*Exercise goal*:
Would you set down the complete data below, exactly as shown?
Data provided: Begin
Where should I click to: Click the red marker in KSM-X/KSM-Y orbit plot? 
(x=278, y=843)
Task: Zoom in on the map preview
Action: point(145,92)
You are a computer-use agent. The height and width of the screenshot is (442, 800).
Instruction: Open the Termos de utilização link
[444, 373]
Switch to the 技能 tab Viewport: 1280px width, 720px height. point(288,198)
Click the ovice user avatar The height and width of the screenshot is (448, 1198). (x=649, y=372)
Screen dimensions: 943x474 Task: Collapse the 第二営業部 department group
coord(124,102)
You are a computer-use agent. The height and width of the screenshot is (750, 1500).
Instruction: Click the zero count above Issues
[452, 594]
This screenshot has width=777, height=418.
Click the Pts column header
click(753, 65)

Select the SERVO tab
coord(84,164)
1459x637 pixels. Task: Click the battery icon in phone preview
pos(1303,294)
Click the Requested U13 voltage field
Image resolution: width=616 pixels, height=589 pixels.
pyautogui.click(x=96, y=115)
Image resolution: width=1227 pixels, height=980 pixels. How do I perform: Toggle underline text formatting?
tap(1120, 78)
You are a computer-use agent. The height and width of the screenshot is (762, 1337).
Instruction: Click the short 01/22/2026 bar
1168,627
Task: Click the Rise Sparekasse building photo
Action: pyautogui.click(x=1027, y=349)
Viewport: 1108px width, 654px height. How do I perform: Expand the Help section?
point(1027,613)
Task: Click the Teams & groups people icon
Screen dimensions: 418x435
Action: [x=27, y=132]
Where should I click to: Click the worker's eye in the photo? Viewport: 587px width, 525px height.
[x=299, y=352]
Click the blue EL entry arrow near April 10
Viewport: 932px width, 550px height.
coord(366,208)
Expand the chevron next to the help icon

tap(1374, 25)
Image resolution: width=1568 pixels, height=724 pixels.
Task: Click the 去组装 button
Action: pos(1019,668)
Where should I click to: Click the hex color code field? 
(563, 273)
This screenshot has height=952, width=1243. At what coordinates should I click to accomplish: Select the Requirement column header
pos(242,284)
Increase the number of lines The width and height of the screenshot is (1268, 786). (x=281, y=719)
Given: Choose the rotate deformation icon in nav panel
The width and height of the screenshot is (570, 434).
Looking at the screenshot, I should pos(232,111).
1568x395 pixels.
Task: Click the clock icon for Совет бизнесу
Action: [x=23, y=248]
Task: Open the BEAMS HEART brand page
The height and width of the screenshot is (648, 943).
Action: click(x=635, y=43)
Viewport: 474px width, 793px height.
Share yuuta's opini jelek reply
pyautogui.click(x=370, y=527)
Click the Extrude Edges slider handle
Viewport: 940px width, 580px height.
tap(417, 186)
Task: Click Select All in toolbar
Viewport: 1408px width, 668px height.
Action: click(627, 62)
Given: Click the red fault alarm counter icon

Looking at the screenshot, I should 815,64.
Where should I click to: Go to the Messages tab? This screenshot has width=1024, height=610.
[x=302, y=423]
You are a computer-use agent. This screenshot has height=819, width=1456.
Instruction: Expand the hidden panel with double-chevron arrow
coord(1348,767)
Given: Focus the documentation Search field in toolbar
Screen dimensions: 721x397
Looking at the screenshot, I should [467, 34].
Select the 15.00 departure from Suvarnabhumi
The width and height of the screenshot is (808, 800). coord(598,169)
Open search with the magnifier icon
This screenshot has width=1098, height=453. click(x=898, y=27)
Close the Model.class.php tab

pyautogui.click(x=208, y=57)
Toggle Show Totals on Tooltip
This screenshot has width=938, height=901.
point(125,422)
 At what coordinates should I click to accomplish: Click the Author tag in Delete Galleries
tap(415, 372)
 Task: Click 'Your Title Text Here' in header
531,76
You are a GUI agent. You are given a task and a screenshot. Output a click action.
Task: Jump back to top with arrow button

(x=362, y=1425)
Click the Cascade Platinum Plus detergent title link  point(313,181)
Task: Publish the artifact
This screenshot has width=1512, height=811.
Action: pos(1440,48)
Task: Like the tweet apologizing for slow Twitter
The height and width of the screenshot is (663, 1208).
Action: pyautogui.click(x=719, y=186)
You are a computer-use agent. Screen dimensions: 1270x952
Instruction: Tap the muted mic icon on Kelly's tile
Data provided: End
*Exercise solution*:
Where should I click to: Click the red marker in KSM-X/KSM-Y orbit plot? 
(x=278, y=843)
Task: Zoom in on the map preview
Action: point(145,92)
You are a computer-use agent. The height and width of the screenshot is (442, 800).
Instruction: Open the Termos de utilização link
[444, 373]
Switch to the 技能 tab Viewport: 1280px width, 720px height. point(288,198)
Click the ovice user avatar The height and width of the screenshot is (448, 1198). (x=649, y=372)
Screen dimensions: 943x474 Task: Collapse the 第二営業部 department group
coord(124,102)
You are a computer-use agent. The height and width of the screenshot is (750, 1500).
Instruction: Click the zero count above Issues
[452, 594]
This screenshot has width=777, height=418.
Click the Pts column header
click(753, 65)

Select the SERVO tab
coord(84,164)
1459x637 pixels. Task: Click the battery icon in phone preview
pos(1303,294)
Click the Requested U13 voltage field
Image resolution: width=616 pixels, height=589 pixels.
pyautogui.click(x=96, y=115)
Image resolution: width=1227 pixels, height=980 pixels. How do I perform: Toggle underline text formatting?
tap(1120, 78)
You are a computer-use agent. The height and width of the screenshot is (762, 1337).
Instruction: Click the short 01/22/2026 bar
1168,627
Task: Click the Rise Sparekasse building photo
Action: pyautogui.click(x=1027, y=349)
Viewport: 1108px width, 654px height. How do I perform: Expand the Help section?
point(1027,613)
Task: Click the Teams & groups people icon
Screen dimensions: 418x435
Action: [x=27, y=132]
Where should I click to: Click the worker's eye in the photo? Viewport: 587px width, 525px height.
[x=299, y=352]
Click the blue EL entry arrow near April 10
Viewport: 932px width, 550px height.
coord(366,208)
Expand the chevron next to the help icon

tap(1374, 25)
Image resolution: width=1568 pixels, height=724 pixels.
Task: Click the 去组装 button
Action: pos(1019,668)
Where should I click to: Click the hex color code field? 
(563, 273)
This screenshot has height=952, width=1243. At what coordinates should I click to accomplish: Select the Requirement column header
pos(242,284)
Increase the number of lines The width and height of the screenshot is (1268, 786). (x=281, y=719)
Given: Choose the rotate deformation icon in nav panel
The width and height of the screenshot is (570, 434).
Looking at the screenshot, I should pos(232,111).
1568x395 pixels.
Task: Click the clock icon for Совет бизнесу
Action: [x=23, y=248]
Task: Open the BEAMS HEART brand page
The height and width of the screenshot is (648, 943).
Action: click(x=635, y=43)
Viewport: 474px width, 793px height.
Share yuuta's opini jelek reply
pyautogui.click(x=370, y=527)
Click the Extrude Edges slider handle
Viewport: 940px width, 580px height.
tap(417, 186)
Task: Click Select All in toolbar
Viewport: 1408px width, 668px height.
Action: click(627, 62)
Given: Click the red fault alarm counter icon

Looking at the screenshot, I should 815,64.
Where should I click to: Go to the Messages tab? This screenshot has width=1024, height=610.
[x=302, y=423]
You are a computer-use agent. This screenshot has height=819, width=1456.
Instruction: Expand the hidden panel with double-chevron arrow
coord(1348,767)
Given: Focus the documentation Search field in toolbar
Screen dimensions: 721x397
Looking at the screenshot, I should [467, 34].
Select the 15.00 departure from Suvarnabhumi
The width and height of the screenshot is (808, 800). coord(598,169)
Open search with the magnifier icon
This screenshot has width=1098, height=453. click(x=898, y=27)
Close the Model.class.php tab

pyautogui.click(x=208, y=57)
Toggle Show Totals on Tooltip
This screenshot has width=938, height=901.
point(125,422)
 At what coordinates should I click to accomplish: Click the Author tag in Delete Galleries
tap(415, 372)
 Task: Click 'Your Title Text Here' in header
531,76
You are a GUI agent. You are given a task and a screenshot. Output a click action.
Task: Jump back to top with arrow button

(x=362, y=1425)
Click the Cascade Platinum Plus detergent title link  point(313,181)
Task: Publish the artifact
This screenshot has width=1512, height=811.
Action: pos(1440,48)
Task: Like the tweet apologizing for slow Twitter
The height and width of the screenshot is (663, 1208).
Action: pyautogui.click(x=719, y=186)
You are a computer-use agent. Screen dimensions: 1270x952
Instruction: Tap the muted mic icon on Kelly's tile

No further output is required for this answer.